Quoted text:

Saturday, January 3, 2009

Happy New Year 2009

So I thought in keeping with the theme of Laika, I would post this Soviet-era New Years Day card. You can see more at this link. It has been interesting investigating Soviet-era art. I can remember as a child when the Soviet Union was our geo-political equal. "The Russians", it seems to me, tempered our ambitions in the world. The notion of nuclear war hung over my childhood as a real possibility. We always (eventually) understood our proxy wars in Africa and Asia to be engagements with the USSR. For some, the USSR represented a hope and an inspiration. For others, and I am particularly thinking of my own circle in college, understood Russia to be the failure not of Marxism, but a betrayal by politicians of the principals of Communism. We had to look beyond Soviet Communism to . . . . Chinese Communism for the better model of what Communism could be. Of course, now we realize that Mao was every bit as ruthless as Stalin. And what country in the world is more intertwined with world capitalism than China? The fortunes of the nation rise and fall on the fortunes of the USA and Europeans as much as any nation.

But I think I always had a soft spot for Russia. I suppose it was fueled by Dr. Zhivago and growing up in a similar climate. Those long trudges across open fields to get home from school in January, it was easy to imagine myself as a young poet Zhivago crossing the steppes to be with Laura. The movie was released for Christmas 1965. I would have been eight years old, but I have a distinct memory of going as a family to see it in the movie theater. Is that possible? Watching it now, I must have missed a good deal of the plot. I am sure, however, that I had a huge crush on Julie Christie. so maybe I did. The movie also has special resonance with me because it was what we saw on Dawn and my first date together. We saw it in the Fall of 1975 (ten years after its release) at the University of Maine.

Fairy Tales

I have been listening to a great podcast by a Jungian analyst in which he describes using Jungian techniques to interpret fairy tales. You can subscribe to the podcast here . Here is a tale I found while looking for images this week. A more detailed version is also available here.

The Snow Maiden

A Russian tale tells of a woodcutter and his wife who were childless. They were a good and kind couple but they were lonely. One winter day, to ease their loneliness, they began to roll large snowballs. together, and in short while they made a “snequrochka“, a Snow Maiden. She looked so beautiful that they called her their ‘daughter’.

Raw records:
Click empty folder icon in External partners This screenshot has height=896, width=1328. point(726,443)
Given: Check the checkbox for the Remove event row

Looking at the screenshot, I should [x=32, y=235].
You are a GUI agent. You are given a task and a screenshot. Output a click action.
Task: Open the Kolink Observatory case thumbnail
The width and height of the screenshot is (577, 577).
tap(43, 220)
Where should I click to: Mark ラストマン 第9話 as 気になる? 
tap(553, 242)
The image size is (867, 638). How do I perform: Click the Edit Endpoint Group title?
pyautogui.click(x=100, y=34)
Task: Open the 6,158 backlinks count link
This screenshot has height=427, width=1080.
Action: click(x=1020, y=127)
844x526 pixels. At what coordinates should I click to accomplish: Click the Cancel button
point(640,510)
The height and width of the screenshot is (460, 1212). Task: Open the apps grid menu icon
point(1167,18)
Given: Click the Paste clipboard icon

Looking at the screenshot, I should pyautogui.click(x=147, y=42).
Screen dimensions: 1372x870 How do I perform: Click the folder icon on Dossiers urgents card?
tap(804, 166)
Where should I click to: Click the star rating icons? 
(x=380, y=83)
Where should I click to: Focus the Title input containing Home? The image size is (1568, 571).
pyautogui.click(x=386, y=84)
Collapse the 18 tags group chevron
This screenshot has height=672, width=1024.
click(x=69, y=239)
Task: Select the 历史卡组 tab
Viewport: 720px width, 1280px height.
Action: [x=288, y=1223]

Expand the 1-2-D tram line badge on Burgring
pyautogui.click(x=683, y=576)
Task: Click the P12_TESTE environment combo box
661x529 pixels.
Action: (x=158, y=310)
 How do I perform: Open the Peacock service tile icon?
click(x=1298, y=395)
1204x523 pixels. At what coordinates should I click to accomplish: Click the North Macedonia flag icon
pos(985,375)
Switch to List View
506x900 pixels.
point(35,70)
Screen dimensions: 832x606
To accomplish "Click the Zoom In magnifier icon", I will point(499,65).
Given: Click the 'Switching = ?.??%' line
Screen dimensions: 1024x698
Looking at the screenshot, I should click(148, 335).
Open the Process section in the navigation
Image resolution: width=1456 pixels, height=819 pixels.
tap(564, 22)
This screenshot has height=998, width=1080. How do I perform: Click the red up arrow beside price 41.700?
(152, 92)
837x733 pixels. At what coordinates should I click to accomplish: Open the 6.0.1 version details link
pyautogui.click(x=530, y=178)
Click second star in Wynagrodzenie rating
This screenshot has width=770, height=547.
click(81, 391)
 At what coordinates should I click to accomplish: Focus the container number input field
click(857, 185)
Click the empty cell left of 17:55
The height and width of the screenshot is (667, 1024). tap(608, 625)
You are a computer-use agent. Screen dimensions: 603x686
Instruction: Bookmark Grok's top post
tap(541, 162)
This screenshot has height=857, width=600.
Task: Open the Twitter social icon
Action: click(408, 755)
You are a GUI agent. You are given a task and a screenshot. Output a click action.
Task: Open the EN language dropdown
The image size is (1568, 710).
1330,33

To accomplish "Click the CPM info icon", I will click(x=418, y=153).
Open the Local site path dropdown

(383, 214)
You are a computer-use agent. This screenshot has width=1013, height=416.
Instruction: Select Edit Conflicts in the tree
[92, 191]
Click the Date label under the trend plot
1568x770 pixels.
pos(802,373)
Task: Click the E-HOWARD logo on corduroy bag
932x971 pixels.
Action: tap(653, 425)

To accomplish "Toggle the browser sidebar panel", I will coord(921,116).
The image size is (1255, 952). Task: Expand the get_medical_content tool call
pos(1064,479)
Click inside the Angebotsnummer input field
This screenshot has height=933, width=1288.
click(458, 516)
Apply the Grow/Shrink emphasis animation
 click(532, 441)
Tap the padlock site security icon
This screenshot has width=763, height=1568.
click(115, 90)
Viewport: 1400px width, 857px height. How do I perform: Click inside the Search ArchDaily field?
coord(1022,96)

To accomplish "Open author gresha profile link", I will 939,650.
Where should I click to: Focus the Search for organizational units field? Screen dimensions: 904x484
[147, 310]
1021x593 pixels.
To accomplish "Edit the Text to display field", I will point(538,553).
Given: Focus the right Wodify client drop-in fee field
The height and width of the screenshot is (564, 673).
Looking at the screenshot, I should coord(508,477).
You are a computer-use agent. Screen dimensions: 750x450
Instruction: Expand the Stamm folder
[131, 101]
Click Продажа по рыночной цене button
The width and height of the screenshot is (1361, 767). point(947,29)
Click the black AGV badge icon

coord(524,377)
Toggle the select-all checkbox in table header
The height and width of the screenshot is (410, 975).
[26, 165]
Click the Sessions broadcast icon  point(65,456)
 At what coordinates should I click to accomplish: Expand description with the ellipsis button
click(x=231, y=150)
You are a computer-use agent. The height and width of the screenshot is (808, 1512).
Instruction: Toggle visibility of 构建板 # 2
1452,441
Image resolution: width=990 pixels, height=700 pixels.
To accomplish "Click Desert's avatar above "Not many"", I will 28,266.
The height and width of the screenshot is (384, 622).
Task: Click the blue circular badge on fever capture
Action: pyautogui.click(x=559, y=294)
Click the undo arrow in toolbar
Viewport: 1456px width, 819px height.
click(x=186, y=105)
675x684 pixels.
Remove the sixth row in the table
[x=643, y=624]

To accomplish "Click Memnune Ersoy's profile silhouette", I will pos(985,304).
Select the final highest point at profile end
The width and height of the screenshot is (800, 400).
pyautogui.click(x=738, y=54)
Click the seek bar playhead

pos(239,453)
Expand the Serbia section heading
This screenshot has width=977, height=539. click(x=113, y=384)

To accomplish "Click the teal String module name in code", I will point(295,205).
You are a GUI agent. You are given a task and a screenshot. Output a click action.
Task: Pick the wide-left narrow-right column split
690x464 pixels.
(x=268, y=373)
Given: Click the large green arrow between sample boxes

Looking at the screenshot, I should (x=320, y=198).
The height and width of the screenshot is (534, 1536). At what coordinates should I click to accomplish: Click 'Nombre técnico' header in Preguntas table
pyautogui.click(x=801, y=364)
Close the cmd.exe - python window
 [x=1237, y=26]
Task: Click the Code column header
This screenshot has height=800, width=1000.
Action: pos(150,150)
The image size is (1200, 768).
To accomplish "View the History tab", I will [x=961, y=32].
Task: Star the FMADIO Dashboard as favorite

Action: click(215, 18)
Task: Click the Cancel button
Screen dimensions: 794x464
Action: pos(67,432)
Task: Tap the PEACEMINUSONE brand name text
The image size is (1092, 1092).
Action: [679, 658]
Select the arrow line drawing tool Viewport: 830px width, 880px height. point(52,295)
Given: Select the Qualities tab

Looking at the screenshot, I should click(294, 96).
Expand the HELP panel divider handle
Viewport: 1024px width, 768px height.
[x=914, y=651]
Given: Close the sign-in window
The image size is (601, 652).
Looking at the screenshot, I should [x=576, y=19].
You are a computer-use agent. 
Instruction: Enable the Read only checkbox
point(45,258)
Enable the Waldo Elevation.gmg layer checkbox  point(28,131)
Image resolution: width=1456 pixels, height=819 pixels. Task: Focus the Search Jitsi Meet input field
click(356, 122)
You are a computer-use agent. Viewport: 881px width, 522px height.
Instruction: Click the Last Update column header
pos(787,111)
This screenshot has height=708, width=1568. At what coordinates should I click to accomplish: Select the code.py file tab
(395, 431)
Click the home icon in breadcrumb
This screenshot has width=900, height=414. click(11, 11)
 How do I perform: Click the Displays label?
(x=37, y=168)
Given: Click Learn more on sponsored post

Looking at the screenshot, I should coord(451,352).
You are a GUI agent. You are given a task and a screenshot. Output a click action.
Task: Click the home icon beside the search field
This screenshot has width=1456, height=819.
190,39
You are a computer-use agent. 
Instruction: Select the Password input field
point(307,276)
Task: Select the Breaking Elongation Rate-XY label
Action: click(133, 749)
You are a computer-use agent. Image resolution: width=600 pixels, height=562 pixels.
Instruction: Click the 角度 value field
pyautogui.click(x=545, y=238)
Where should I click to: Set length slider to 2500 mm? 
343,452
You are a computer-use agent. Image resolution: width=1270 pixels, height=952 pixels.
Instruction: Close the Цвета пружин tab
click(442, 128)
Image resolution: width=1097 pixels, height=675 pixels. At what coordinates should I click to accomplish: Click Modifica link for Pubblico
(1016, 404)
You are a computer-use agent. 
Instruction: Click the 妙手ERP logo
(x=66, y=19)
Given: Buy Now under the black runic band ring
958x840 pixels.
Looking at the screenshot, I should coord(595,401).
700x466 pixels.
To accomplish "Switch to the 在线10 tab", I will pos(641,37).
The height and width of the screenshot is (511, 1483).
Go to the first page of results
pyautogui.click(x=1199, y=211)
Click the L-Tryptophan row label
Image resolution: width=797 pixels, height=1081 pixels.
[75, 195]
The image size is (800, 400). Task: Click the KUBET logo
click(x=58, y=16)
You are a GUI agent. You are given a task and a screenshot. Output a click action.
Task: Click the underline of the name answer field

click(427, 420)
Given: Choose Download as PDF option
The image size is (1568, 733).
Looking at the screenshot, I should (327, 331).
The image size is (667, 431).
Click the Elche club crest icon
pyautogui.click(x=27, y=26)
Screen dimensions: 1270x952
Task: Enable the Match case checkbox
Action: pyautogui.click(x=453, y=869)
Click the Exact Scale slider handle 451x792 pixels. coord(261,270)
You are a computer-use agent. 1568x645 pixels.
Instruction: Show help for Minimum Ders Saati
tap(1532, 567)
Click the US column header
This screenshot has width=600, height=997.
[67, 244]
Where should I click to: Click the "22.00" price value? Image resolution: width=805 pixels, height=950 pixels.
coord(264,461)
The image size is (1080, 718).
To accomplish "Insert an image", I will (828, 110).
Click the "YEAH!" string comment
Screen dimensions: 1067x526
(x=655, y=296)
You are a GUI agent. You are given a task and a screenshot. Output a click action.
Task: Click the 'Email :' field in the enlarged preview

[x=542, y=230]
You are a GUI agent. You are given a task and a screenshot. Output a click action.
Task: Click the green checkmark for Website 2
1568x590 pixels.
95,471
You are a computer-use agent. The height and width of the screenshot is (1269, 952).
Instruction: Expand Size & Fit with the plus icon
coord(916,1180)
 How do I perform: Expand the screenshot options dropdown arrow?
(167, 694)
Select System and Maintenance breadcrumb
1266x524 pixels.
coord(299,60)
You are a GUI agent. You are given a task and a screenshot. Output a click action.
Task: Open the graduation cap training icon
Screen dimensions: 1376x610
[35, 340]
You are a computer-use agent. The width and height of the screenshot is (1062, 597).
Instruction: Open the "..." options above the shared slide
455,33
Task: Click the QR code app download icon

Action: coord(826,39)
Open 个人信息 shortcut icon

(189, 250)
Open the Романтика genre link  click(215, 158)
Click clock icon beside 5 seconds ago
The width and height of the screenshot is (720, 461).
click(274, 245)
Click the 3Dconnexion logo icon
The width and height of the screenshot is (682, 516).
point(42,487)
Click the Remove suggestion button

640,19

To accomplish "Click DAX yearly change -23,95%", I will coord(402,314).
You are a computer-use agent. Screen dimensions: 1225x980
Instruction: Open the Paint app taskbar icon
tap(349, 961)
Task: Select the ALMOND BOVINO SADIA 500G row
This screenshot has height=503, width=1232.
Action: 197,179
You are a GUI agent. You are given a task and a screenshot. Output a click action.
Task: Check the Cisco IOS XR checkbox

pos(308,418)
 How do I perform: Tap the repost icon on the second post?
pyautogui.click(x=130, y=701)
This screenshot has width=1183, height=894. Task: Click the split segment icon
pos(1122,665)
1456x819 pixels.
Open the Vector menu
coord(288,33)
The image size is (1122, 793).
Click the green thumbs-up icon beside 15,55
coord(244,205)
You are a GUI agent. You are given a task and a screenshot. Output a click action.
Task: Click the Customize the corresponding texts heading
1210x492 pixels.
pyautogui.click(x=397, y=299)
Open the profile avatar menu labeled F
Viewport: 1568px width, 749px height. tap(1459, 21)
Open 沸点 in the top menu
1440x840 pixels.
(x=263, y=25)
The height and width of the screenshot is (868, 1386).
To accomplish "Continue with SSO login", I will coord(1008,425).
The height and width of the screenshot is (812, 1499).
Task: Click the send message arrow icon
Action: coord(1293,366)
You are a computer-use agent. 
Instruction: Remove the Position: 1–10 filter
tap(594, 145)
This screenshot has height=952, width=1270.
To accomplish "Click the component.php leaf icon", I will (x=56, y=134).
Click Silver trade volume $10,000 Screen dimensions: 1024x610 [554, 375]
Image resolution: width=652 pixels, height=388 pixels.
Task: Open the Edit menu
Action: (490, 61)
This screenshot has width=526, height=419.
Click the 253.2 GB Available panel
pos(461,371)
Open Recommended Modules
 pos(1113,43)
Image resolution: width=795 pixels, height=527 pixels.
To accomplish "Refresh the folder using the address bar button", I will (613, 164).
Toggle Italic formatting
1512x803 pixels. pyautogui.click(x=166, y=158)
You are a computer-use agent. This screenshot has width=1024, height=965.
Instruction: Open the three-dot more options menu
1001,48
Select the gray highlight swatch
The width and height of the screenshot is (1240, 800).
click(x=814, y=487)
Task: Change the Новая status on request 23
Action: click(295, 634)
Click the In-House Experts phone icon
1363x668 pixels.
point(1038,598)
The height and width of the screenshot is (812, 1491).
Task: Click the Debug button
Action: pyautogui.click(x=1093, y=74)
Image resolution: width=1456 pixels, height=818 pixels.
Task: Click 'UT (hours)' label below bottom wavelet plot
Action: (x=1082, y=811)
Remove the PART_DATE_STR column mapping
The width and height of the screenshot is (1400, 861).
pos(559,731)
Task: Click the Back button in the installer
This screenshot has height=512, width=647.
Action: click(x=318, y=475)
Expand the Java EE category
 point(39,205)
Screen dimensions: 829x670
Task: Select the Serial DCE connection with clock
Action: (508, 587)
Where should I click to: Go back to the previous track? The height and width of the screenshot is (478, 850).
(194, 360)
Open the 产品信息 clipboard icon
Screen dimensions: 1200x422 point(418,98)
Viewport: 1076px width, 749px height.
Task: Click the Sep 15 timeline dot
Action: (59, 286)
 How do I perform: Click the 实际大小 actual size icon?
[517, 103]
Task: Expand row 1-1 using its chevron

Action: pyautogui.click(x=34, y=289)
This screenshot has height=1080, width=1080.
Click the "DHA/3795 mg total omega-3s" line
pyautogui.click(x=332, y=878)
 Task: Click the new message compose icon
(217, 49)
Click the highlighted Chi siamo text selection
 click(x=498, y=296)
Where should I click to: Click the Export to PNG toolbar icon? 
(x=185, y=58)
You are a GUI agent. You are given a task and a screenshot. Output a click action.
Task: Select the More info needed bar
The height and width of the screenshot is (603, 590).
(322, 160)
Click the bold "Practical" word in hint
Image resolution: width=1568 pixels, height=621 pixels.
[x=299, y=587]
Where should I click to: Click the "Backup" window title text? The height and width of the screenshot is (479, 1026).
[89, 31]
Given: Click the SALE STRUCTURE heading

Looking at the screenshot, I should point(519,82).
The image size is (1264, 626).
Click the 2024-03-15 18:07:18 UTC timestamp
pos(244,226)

Given task 1:
According to the New Year blog post, where and when did the writer and Dawn see Dr. Zhivago on their first date?
Given task 2:
Continue the New Year blog post about Soviet-era art and the Snow Maiden tale from the point where it ends.

Task response 1:
At the University of Maine in the fall of 1975.

Task response 2:
At that same moment, hiding and crackling among the fir trees, was Grandfather Frost. He was an old winter god with a long, white beard and he carried a great staff that was filled with wonderful magic. He had overheard the couple and felt sorry for them. For people who were kind and good always touched his heart. And so he raised his great staff and suddenly the Snow Maiden came to life.

Some said the Snow Maiden was the daughter of Grandfather Frost and Mother Snow, sent to comfort the couple for a time. Others said she was really a spirit-princess come to earth. Whatever her nature, she remained with the couple as a true and dutiful daughter would be.

Now as spring approached and people began to leave their houses, the Snow Maiden fell in love with a young man from the village. But the price of surrendering her heart in love would be to lose her human mortality. Grandfather Frost continued to watch her from a distance for he knew what would soon happen to her.

One day she was walking with her beloved through a birch wood. The youth played his flute; the Snow Maiden walked beside him turning her face to the sun. Suddenly she gave the faintest sigh and began to melt. She was still a creature of ice and snow and could not stand the springtime sun. Soon there was nothing left but an icy mist, drifting upward into the blue sky. The frail creature could not survive the breath of spring.

But her spirit had leapt into the waiting arms of Grandfather Frost and Mother Snow and they carried her away over the stars to the far north where she plays all through the summer on the frozen seas.

But each year in winter, on the first day of the New Year, Grandfather Frost and the Snow Maiden return to Russia. And they continue to work their magic for those who are kind and good. And they visit, in particular, the children, bringing them gifts and helping them to make their dreams come true, as they did long ago for the woodcutter and his wife.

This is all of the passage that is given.